STRATEGINEWS.id, Subulussalam – Seorang warga Desa Cepu, kecamatan Penanggalan Kota Subulussalam Rusin Bancin (70) menuntut ganti rugi tanaman sawit miliknya yang dirusak oleh pihak PT. Bensuli Salam Makmur (BSM)
Tuntutan tersebut ia tuangkan dalam spanduk yang dibentangkan diatas lahan miliknya dengan bunyi “Kami menuntut PT.Bensuli Salam Makmur (PT.BSM) bertanggung jawab atas pengrusakan tanaman kelapa sawit kami”.

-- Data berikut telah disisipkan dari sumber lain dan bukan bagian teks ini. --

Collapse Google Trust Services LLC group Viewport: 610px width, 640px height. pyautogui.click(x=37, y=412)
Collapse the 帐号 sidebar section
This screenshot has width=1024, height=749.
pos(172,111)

Dari video yang viral terlihat Rusin menyampaikan kronologi awalnya pihak management PT BSM meminta izin agar sebahahian lahannya di jadikan waduk air bersih pabrik.Oleh Rusin disetujui tapi dengan catatan tidak boleh merusak tanaman yang ada diatas lahan tersebut,dan pada kenyataannya pihak management perusahaan merusak beberapa batang tanaman sawit dan beberapa tanaman durian musang king.
Kemudian Rusin mempertanyakan perihal pengrusakan tersebut kepada pihak management PT.BSM sempat ada solusi tapi akhirnya batal.
Perihal tersebut lah yg membuat Rusin kecewa dan membentangkan spanduk menuntut pihak perusahaan agar mengganti kerugian tanaman yg ditumbang atau dirusak dengan nilai 500 juta rupiah.
Salah seorang komisaris PT BSM Heppy Bancin yang dihubungi strateginews .id via aplikasi WhatsApp menyampaikan tidaklah benar pihak perusahaan melakukan pengrusakan tanaman milik warga Cepu yakni Rusin Bancin.Rusaknya tanaman lantaran waduk yg abrasi dan jebol sehingga tanaman menjadi rusak.
Sempat ada solusi yg kita tawarkan tetapi management perusahaan tidak sanggup memenuhi beberapa tuntutan dari saudara Rusin, jelas Heppy.
Warga sekitar perusahaan yg belum bersedia disebutkan namanya menyesalkan berdirinya pabrik mini kelapa sawit dilingkungannya yang ternyata selain berdampak positif bagi perekonomian warga sekitar tapi juga ada dampak negatif berupa polusi udara.
” kami menjemur pakaian dipagi hari saat sore hari diangkat sudah berbercak kehitaman, itulah kondisi lingkungan kami saat ini bg”,jelasnya.
“Ditambah lagi jalan aspal di desa kami yang bertype rendah dilewati angkutan barang muatan CPO yg berkapasitas tonase tinggi.Setelah semua terjadi baru kami mengetahui begitu banyak kerugian warga sekitar dengan berdirinya pabrik kelapa sawit,” ujarnya.